* **Work order**
Provide only the number of lines below in which the string "Select" occurs.

* **Data section**
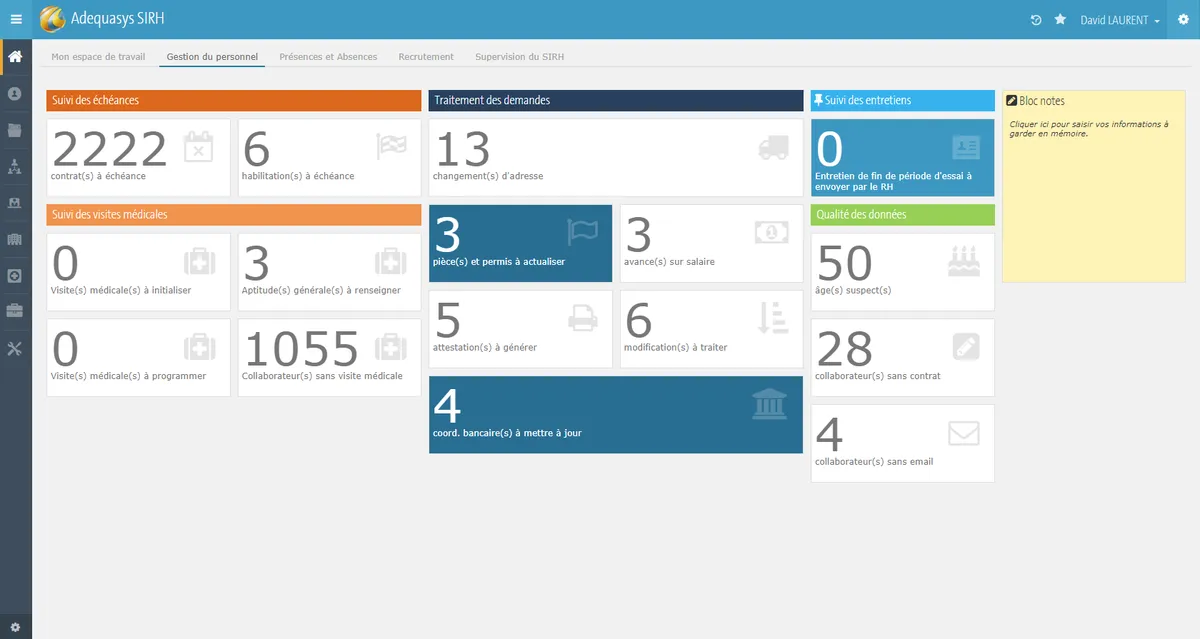The width and height of the screenshot is (1200, 639).
Task: Go to Mon espace de travail tab
Action: [99, 57]
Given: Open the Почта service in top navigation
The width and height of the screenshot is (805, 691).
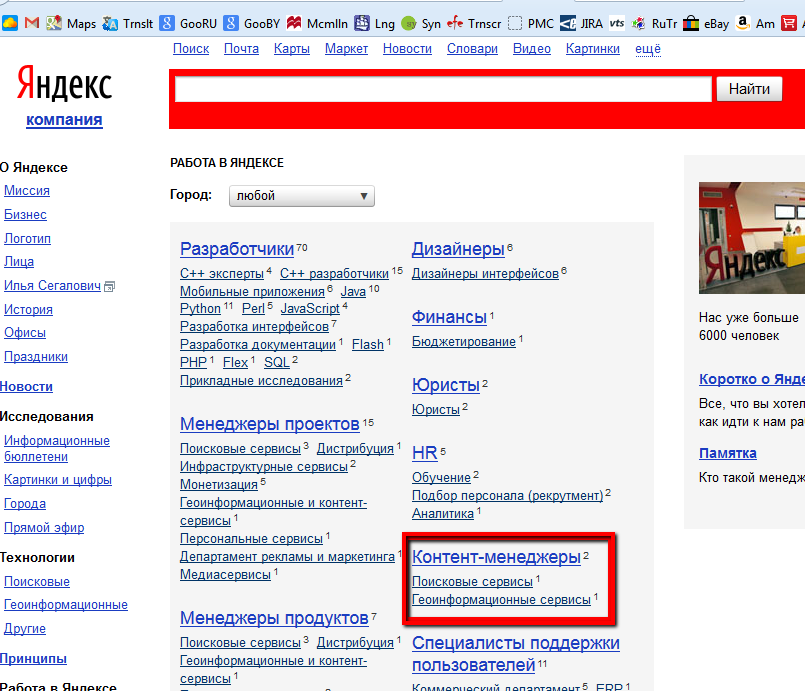Looking at the screenshot, I should point(241,48).
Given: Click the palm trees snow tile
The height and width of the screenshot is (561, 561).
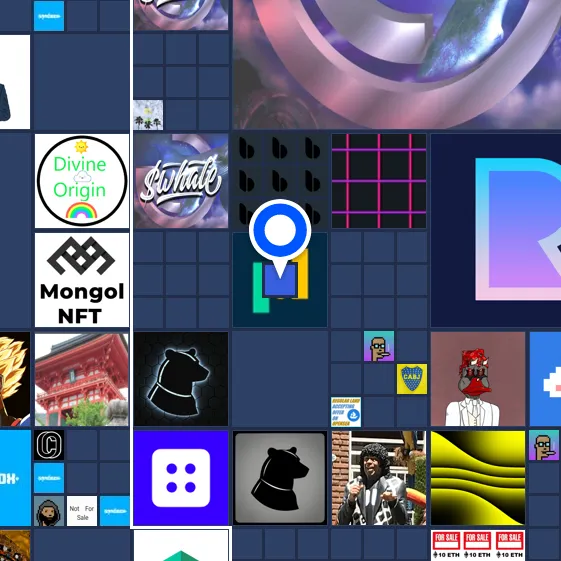Looking at the screenshot, I should point(148,115).
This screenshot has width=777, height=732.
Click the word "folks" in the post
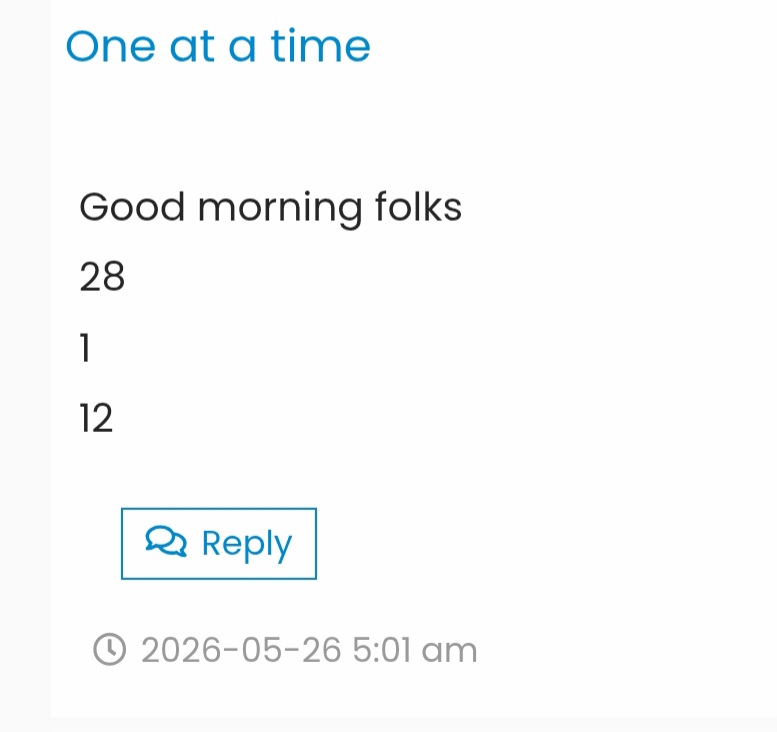click(419, 205)
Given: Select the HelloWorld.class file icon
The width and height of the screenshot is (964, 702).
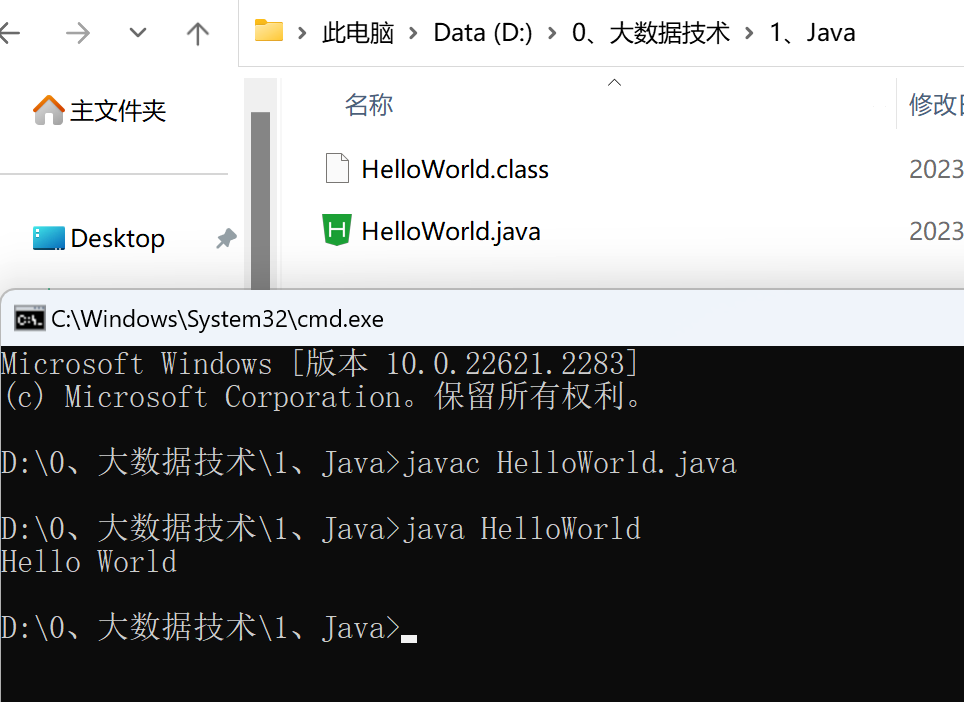Looking at the screenshot, I should pyautogui.click(x=337, y=169).
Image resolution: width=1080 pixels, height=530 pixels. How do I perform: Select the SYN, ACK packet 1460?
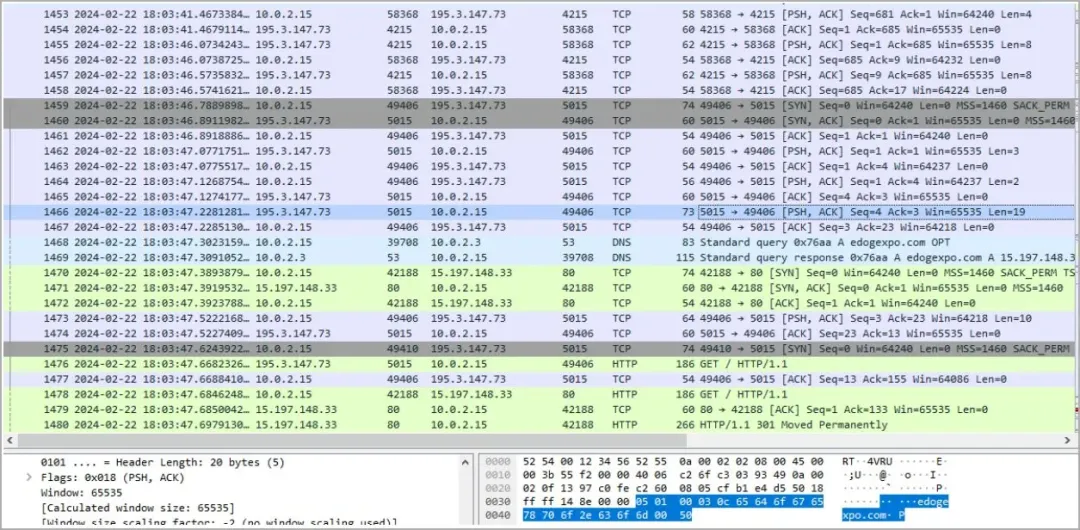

* **Exercise response**
2